(Saved data entries)
· · ·

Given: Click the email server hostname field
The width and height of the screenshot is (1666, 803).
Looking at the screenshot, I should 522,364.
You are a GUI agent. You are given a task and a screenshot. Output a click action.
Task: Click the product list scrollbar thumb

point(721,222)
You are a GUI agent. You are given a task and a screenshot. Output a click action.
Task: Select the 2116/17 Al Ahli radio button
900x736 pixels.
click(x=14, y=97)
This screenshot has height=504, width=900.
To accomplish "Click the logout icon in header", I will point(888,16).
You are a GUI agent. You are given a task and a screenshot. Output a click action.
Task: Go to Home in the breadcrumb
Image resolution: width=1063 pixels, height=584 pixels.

· · ·

Restating every entry above word for word is the whole task.

Solution below.
Given: Click the email server hostname field
The width and height of the screenshot is (1666, 803).
Looking at the screenshot, I should 522,364.
You are a GUI agent. You are given a task and a screenshot. Output a click action.
Task: Click the product list scrollbar thumb

point(721,222)
You are a GUI agent. You are given a task and a screenshot. Output a click action.
Task: Select the 2116/17 Al Ahli radio button
900x736 pixels.
click(x=14, y=97)
This screenshot has height=504, width=900.
To accomplish "Click the logout icon in header", I will point(888,16).
You are a GUI agent. You are given a task and a screenshot. Output a click action.
Task: Go to Home in the breadcrumb
Image resolution: width=1063 pixels, height=584 pixels.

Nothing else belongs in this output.